As you now know (assuming you are a faithful reader of said blog), the hubs has an aversion to vegetables. I usually try to force Meatless Monday on him, however, because our weeks are kind of screwed up for the next few months due to schedules, Meatless Monday isn't always going to happen. However, vegetables will continue to happen.

It is because of this weird issue with veggies that the hubs decided long ago that he did not like Chinese food of any kind, except for a random egg roll or fried rice. Which probs doesn't really count. He thinks that all Chinese food has way too many veggies for his liking. However, since I embarked on my clean eating adventure a few years back, I have discovered many stir-fry-type recipes that he has now embraced. One might even say that he no longer despises Chinese food.
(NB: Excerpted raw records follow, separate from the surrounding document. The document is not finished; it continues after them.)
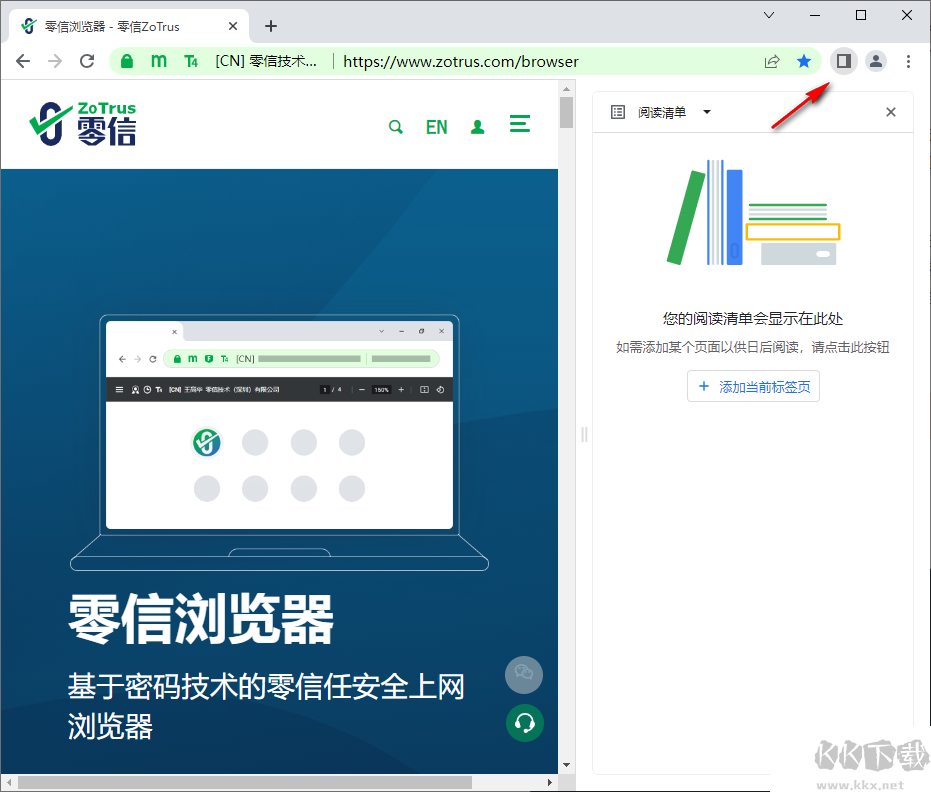Open the three-dot browser menu
The image size is (931, 792).
tap(908, 61)
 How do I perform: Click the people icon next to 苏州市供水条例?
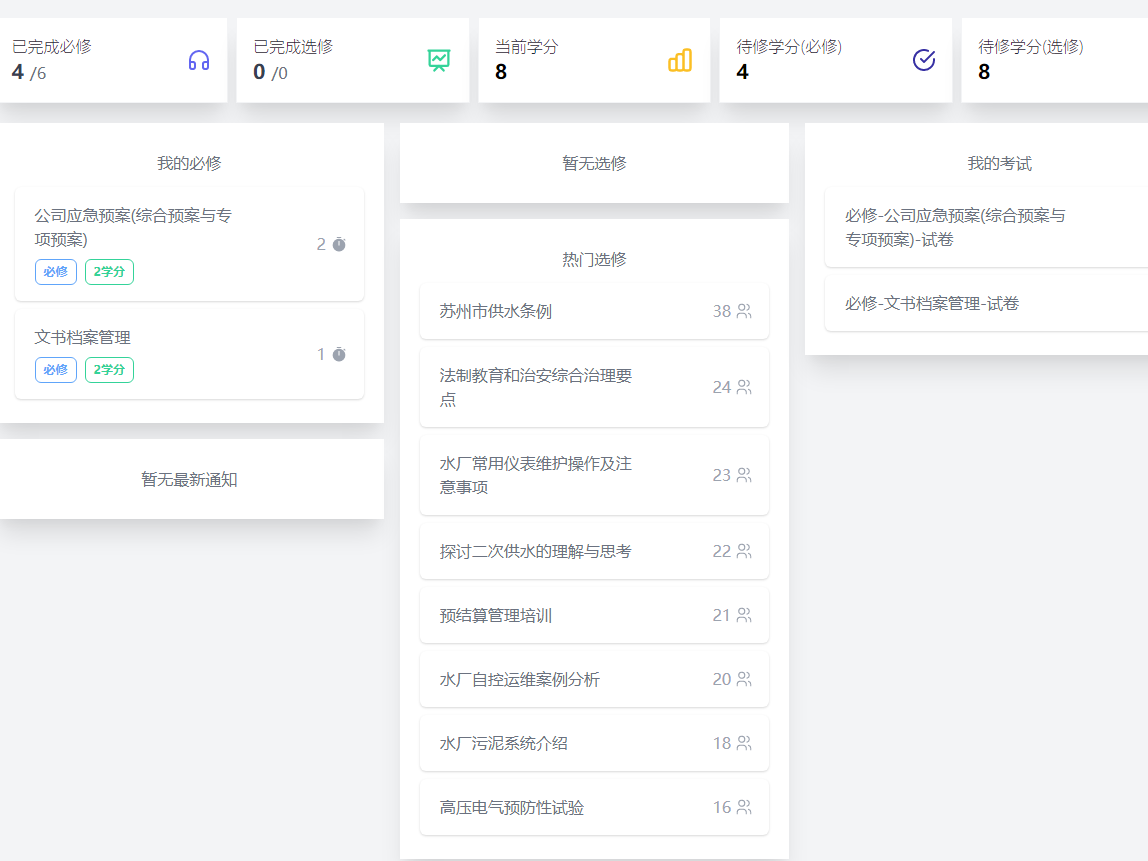pos(744,312)
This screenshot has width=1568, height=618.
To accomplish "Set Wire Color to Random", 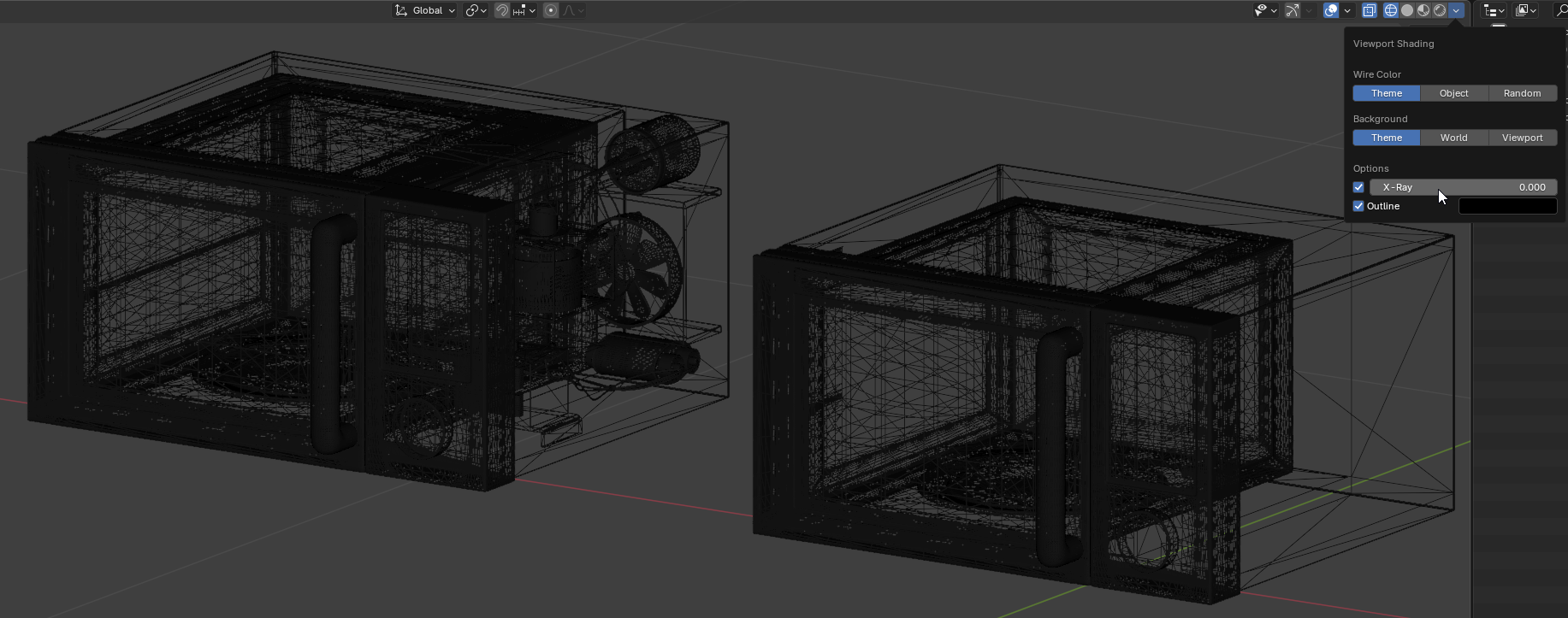I will pos(1522,93).
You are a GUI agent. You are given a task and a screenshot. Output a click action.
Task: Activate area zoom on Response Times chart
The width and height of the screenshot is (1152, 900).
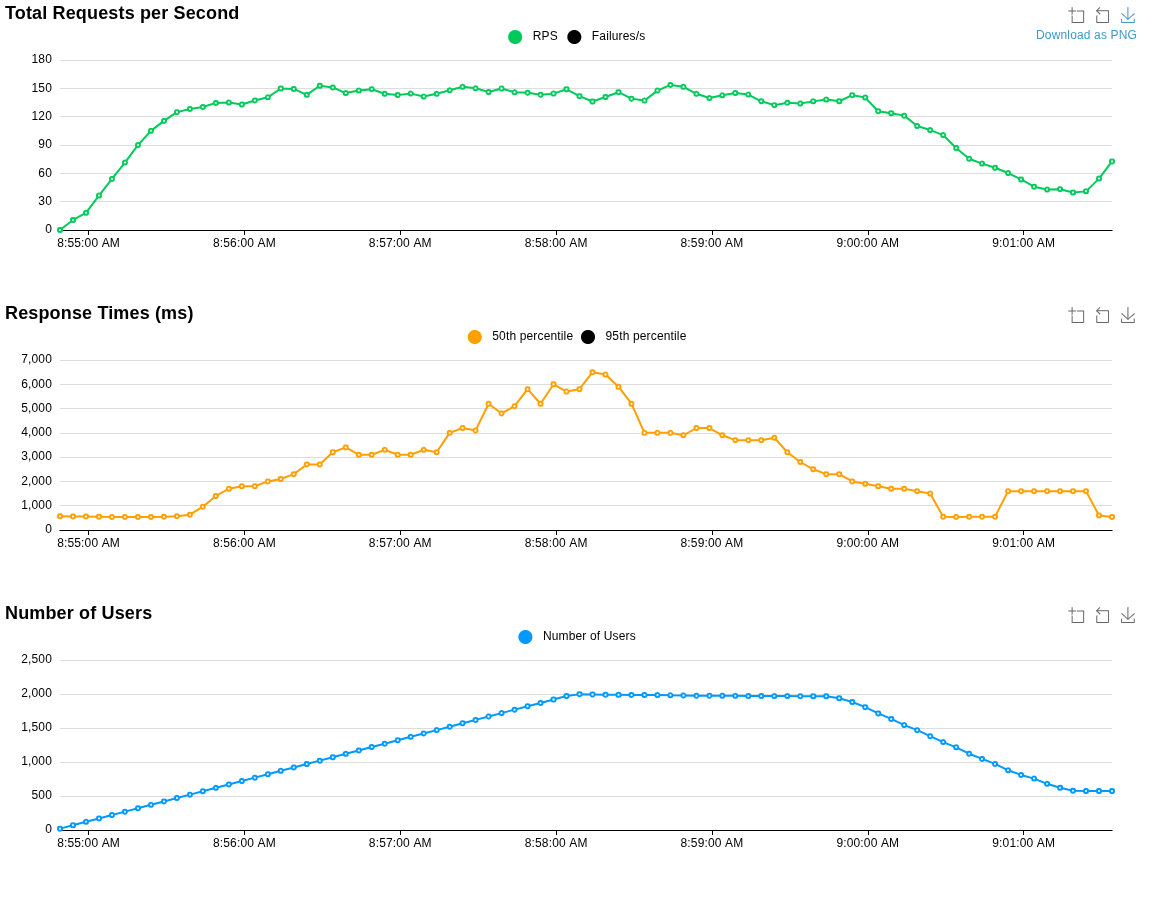click(x=1077, y=315)
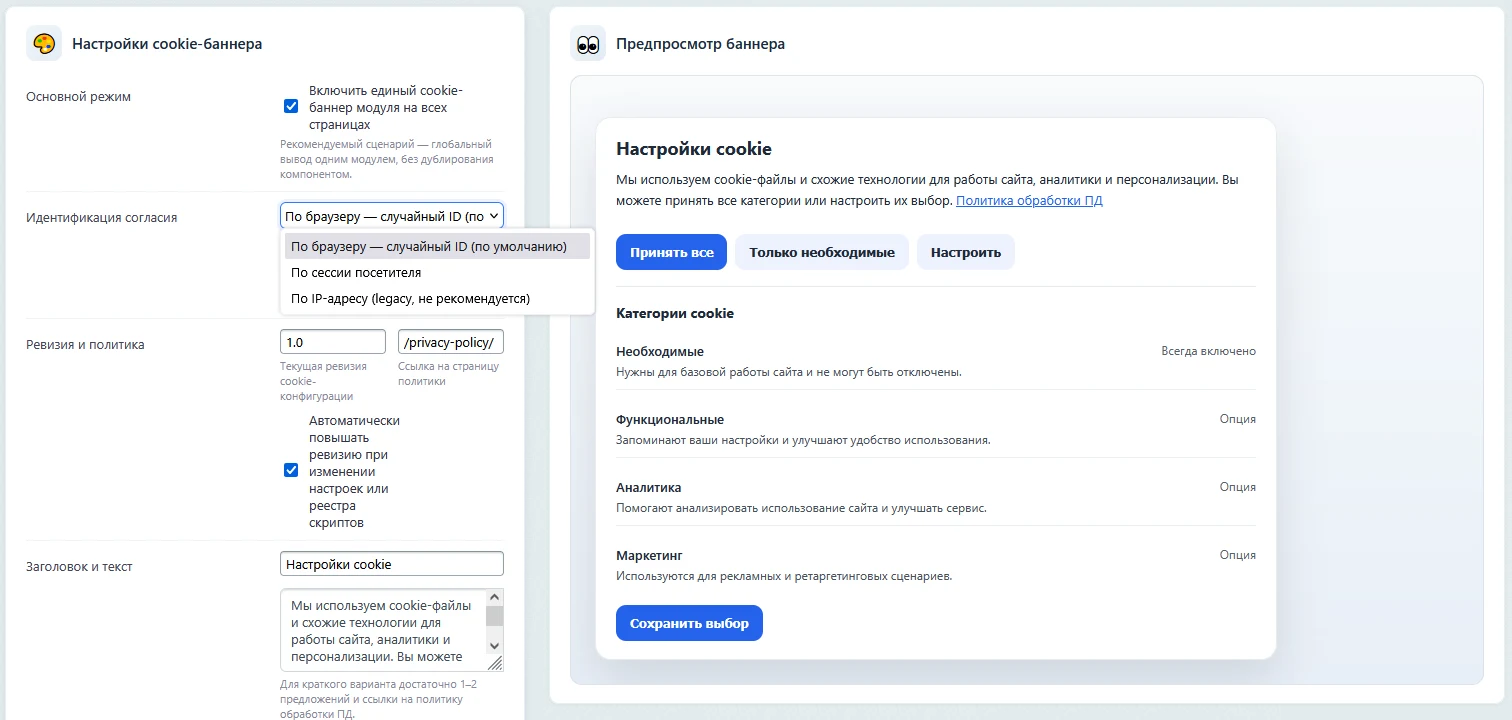This screenshot has width=1512, height=720.
Task: Focus the Настройки cookie title input
Action: coord(392,564)
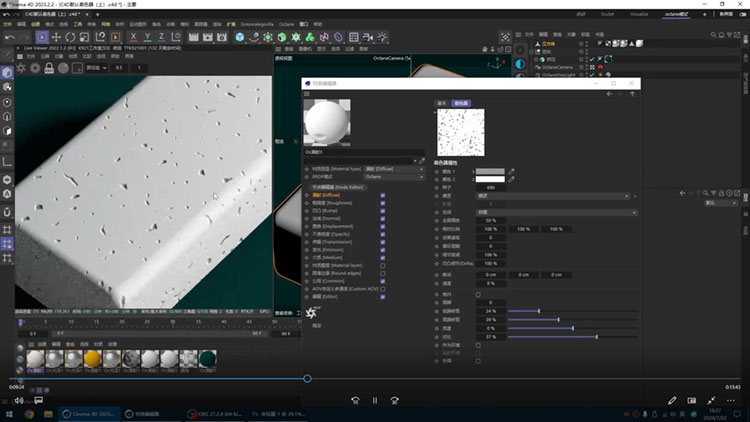This screenshot has height=422, width=750.
Task: Toggle the Roughness channel checkbox
Action: (383, 204)
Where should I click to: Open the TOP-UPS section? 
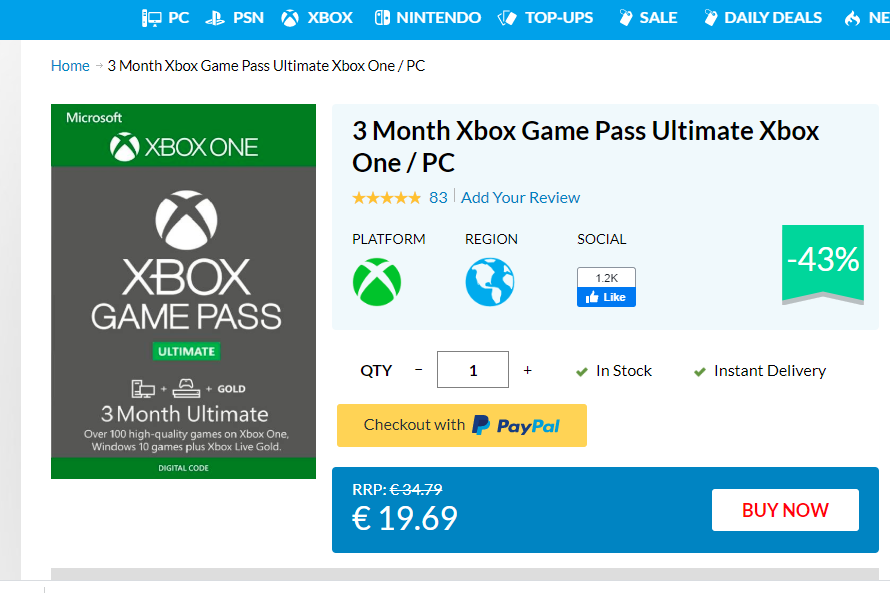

And while we won't be frequenting a Chinese restaurant anytime soon (the sodium!), I do take full credit for this turn around.

Oh - and that's not the only turn around happening here. How 'bout my Buckeyes and our new coach? Our sub par season will surely be a distant memory come next year. (You knew I'd weave in Ohio State somehow, right?)


Hoisin Pork Stir-Fry
Source: Weight Watchers Make It In Minutes, 2001

Ingredients:
  • Rice
  • 3/4 lbs boneless pork loin, cut into strips
  • 2 tbsp dry sherry
  • 1 tbsp reduced sodium soy sauce
  • 1 tbsp corn starch
  • 1 tsp sesame oil
  • 2 c. broccoli florets
  • 1 red bell pepper, chopped
  • 1/4 c. orange juice
  • 1/4 c. hoisin sauce
  • 2 tbsp honey
Directions:
  • Cook rice.
  • Combine the pork, sherry, soy sauce and cornstarch in a bowl.
  • Heat the oil in a large nonstick skillet over med-high heat until nearly smoking. Add the broccoli and red pepper and stir-fry for 2 mins. Add the pork and stir-fry for 4 mins. Add the oj, hoisin sauce and honey, and cook until pork is cooked through. Serve over rice.
Yield: 4 servings (1 c. pork mixture, 1/2 c. rice)
Per serving: 313 cals; 6g total fat (2g sat); 54mg chols; 453mg sodium; 43g carbs; 22g protein

Reviews:
I thought this was a little sweet for my taste - and although the recipe says that it is under 500mg sodium/serving, I kind of feel all sodium-bloaty right now. In case you are wondering, I also feel pretty tired right now too. Anywho, I did like how the broccoli and red pepper turned out. The boys both enjoyed it - the kid finished pretty much his entire serving, and there are plenty of leftovers.

Ranking:
Two Forks (sodium bloat!)

Will sweat out the sodium at spinning tomorrow 5:30a!

1 comment:

  1. Too many veggies = ewwww...

    This was pretty good ratio tonight!